**Dataset entries**
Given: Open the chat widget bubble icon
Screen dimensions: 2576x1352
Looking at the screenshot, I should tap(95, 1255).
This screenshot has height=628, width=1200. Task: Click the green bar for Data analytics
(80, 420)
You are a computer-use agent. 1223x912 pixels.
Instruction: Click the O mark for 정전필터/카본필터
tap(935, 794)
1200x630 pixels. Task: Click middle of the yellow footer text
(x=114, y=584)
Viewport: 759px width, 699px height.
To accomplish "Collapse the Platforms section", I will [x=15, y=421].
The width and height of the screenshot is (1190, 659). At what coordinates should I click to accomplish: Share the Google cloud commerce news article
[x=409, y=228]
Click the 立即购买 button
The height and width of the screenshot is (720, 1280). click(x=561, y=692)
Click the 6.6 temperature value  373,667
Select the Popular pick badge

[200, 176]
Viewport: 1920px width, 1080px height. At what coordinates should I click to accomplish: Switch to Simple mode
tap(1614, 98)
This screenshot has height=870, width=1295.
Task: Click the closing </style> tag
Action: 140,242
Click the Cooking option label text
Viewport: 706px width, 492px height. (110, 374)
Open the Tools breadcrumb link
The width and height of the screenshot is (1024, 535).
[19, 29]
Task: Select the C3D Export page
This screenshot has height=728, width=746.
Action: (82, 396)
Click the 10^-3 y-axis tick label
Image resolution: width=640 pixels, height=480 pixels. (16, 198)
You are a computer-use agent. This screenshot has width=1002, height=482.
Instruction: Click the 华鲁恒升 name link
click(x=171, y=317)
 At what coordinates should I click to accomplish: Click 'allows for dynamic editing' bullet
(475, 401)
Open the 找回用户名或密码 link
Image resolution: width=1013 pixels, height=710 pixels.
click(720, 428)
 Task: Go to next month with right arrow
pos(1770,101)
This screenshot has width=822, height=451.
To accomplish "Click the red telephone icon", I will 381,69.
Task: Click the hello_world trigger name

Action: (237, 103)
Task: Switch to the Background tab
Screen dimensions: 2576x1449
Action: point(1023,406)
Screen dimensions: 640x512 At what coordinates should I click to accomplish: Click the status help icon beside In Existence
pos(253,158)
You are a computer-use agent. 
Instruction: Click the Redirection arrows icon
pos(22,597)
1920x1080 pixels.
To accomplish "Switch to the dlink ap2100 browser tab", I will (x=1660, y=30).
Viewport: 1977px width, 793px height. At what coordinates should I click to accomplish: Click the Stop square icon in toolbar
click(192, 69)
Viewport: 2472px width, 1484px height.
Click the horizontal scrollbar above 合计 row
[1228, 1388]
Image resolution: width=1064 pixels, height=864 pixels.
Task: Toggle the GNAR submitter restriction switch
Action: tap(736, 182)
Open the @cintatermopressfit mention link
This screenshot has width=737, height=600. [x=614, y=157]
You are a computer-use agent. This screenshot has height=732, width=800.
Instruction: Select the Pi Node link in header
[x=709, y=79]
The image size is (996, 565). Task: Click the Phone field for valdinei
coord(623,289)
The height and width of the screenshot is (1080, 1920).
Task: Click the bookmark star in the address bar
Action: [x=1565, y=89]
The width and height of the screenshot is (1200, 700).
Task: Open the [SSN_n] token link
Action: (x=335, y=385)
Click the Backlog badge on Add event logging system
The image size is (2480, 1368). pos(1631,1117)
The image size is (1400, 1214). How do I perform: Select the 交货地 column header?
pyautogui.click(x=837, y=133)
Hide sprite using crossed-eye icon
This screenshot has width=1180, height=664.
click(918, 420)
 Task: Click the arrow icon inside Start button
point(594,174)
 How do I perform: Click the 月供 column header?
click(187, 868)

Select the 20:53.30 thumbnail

**Task details**
Reproduce every line of the data above without changing anything.

**Task solution**
Given: Open the chat widget bubble icon
Screen dimensions: 2576x1352
Looking at the screenshot, I should tap(95, 1255).
This screenshot has height=628, width=1200. Task: Click the green bar for Data analytics
(80, 420)
You are a computer-use agent. 1223x912 pixels.
Instruction: Click the O mark for 정전필터/카본필터
tap(935, 794)
1200x630 pixels. Task: Click middle of the yellow footer text
(x=114, y=584)
Viewport: 759px width, 699px height.
To accomplish "Collapse the Platforms section", I will [x=15, y=421].
The width and height of the screenshot is (1190, 659). At what coordinates should I click to accomplish: Share the Google cloud commerce news article
[x=409, y=228]
Click the 立即购买 button
The height and width of the screenshot is (720, 1280). click(x=561, y=692)
Click the 6.6 temperature value  373,667
Select the Popular pick badge

[200, 176]
Viewport: 1920px width, 1080px height. At what coordinates should I click to accomplish: Switch to Simple mode
tap(1614, 98)
This screenshot has height=870, width=1295.
Task: Click the closing </style> tag
Action: 140,242
Click the Cooking option label text
Viewport: 706px width, 492px height. (110, 374)
Open the Tools breadcrumb link
The width and height of the screenshot is (1024, 535).
[19, 29]
Task: Select the C3D Export page
This screenshot has height=728, width=746.
Action: (82, 396)
Click the 10^-3 y-axis tick label
Image resolution: width=640 pixels, height=480 pixels. (16, 198)
You are a computer-use agent. This screenshot has width=1002, height=482.
Instruction: Click the 华鲁恒升 name link
click(x=171, y=317)
 At what coordinates should I click to accomplish: Click 'allows for dynamic editing' bullet
(475, 401)
Open the 找回用户名或密码 link
Image resolution: width=1013 pixels, height=710 pixels.
click(720, 428)
 Task: Go to next month with right arrow
pos(1770,101)
This screenshot has width=822, height=451.
To accomplish "Click the red telephone icon", I will 381,69.
Task: Click the hello_world trigger name

Action: (237, 103)
Task: Switch to the Background tab
Screen dimensions: 2576x1449
Action: point(1023,406)
Screen dimensions: 640x512 At what coordinates should I click to accomplish: Click the status help icon beside In Existence
pos(253,158)
You are a computer-use agent. 
Instruction: Click the Redirection arrows icon
pos(22,597)
1920x1080 pixels.
To accomplish "Switch to the dlink ap2100 browser tab", I will (x=1660, y=30).
Viewport: 1977px width, 793px height. At what coordinates should I click to accomplish: Click the Stop square icon in toolbar
click(192, 69)
Viewport: 2472px width, 1484px height.
Click the horizontal scrollbar above 合计 row
[1228, 1388]
Image resolution: width=1064 pixels, height=864 pixels.
Task: Toggle the GNAR submitter restriction switch
Action: tap(736, 182)
Open the @cintatermopressfit mention link
This screenshot has width=737, height=600. [x=614, y=157]
You are a computer-use agent. This screenshot has height=732, width=800.
Instruction: Select the Pi Node link in header
[x=709, y=79]
The image size is (996, 565). Task: Click the Phone field for valdinei
coord(623,289)
The height and width of the screenshot is (1080, 1920).
Task: Click the bookmark star in the address bar
Action: [x=1565, y=89]
The width and height of the screenshot is (1200, 700).
Task: Open the [SSN_n] token link
Action: (x=335, y=385)
Click the Backlog badge on Add event logging system
The image size is (2480, 1368). pos(1631,1117)
The image size is (1400, 1214). How do I perform: Select the 交货地 column header?
pyautogui.click(x=837, y=133)
Hide sprite using crossed-eye icon
This screenshot has width=1180, height=664.
click(918, 420)
 Task: Click the arrow icon inside Start button
point(594,174)
 How do I perform: Click the 月供 column header?
click(187, 868)

Select the 20:53.30 thumbnail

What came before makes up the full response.